La Puerta Santa que ya cerró
La Basílica de Santa María la Mayor protagonizó el primer rito de clausura este 25 de diciembre de 2025. Bajo una lluvia persistente y al son de la antigua campana «Sperduta», el cardenal arcipreste Rolandas Makrickas selló el acceso principal del templo mariano.
Durante la ceremonia, el purpurado recordó que, aunque se clausura un tiempo especial de la Iglesia, «el corazón misericordioso de Dios permanece siempre abierto». Este gesto simbólico en Santa María la Mayor posee un significado profundo, pues la basílica custodia las reliquias de la Sagrada Cuna del Niño Jesús. Previamente, el 21 de diciembre, las autoridades eclesiásticas también cerraron la Puerta Santa de la prisión de Rebibbia, un símbolo de cercanía con los privados de libertad que caracterizó este jubileo.

La próxima en cerrar
El cronograma oficial del Vaticano continúa sin pausa durante los últimos días de diciembre. La Basílica de San Juan de Letrán será la próxima en cerrar su Puerta Santa este sábado 27 de diciembre a las 11:00, en un rito presidido por el cardenal vicario Baldo Reina.
Posteriormente, el domingo 28 de diciembre, coincidiendo con la fiesta de la Sagrada Familia, el cardenal James Michael Harvey encabezará la clausura en la Basílica de San Pablo Extramuros a las 10:00. Estos actos preparan el camino para el evento central que marcará el hito definitivo del calendario litúrgico.

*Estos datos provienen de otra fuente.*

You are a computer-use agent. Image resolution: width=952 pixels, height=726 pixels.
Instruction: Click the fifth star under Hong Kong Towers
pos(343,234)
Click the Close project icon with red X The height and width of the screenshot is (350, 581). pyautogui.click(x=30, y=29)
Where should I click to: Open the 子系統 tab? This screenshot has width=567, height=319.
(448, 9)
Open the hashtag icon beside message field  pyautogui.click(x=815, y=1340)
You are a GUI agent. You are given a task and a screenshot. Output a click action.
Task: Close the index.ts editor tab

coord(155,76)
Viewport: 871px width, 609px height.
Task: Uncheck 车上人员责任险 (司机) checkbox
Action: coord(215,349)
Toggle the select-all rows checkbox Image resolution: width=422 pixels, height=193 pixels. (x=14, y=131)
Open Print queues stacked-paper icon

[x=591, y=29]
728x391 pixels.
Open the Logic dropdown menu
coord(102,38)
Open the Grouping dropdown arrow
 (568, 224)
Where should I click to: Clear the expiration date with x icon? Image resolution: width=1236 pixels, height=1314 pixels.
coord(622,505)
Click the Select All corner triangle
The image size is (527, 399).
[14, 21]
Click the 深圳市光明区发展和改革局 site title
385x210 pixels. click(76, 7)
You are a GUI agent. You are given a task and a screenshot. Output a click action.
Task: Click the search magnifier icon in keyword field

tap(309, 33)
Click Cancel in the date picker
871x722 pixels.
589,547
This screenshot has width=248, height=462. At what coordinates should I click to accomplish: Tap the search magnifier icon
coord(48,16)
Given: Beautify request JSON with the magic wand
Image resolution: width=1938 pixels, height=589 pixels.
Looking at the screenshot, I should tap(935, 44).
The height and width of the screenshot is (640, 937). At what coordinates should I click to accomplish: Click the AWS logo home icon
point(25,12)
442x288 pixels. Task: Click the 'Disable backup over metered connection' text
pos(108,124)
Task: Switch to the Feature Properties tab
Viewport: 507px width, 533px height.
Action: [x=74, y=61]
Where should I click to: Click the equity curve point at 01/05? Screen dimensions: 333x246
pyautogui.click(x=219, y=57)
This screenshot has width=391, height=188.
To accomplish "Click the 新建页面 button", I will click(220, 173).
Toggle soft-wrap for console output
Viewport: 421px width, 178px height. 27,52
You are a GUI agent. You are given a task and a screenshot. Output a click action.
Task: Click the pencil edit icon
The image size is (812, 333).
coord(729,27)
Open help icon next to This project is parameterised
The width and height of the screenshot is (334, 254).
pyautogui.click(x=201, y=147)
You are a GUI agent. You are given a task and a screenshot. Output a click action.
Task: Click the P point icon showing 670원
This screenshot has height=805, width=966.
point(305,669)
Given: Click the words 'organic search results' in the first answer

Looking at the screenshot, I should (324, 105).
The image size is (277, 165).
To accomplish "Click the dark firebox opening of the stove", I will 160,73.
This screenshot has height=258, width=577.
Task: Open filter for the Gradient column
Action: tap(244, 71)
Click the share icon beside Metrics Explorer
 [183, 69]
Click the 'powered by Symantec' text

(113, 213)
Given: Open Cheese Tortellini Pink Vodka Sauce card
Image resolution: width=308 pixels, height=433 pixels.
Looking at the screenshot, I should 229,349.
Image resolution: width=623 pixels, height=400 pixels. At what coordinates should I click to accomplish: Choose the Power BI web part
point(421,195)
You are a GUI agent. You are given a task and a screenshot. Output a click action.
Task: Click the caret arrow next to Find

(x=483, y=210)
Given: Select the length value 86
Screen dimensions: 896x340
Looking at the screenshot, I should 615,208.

El gran cierre del 6 de enero
La culminación oficial del Año Santo ocurrirá el 6 de enero de 2026, durante la solemnidad de la Epifanía del Señor. En esta fecha, el Papa León XIV presidirá la ceremonia de clausura y la Santa Misa en la Basílica de San Pedro a las 9:30.

Con el sellado de la última Puerta Santa, la Iglesia pone fin a un período extraordinario que, según el análisis del vaticanista Piero Schiavazzi, ha servido como un tiempo de transición y consolidación para el nuevo pontificado en un contexto global complejo. Para el Vaticano, este cierre no representa el fin del compromiso pastoral, sino el inicio de una misión para llevar la esperanza y la fraternidad a la vida cotidiana tras el paso por el umbral sagrado.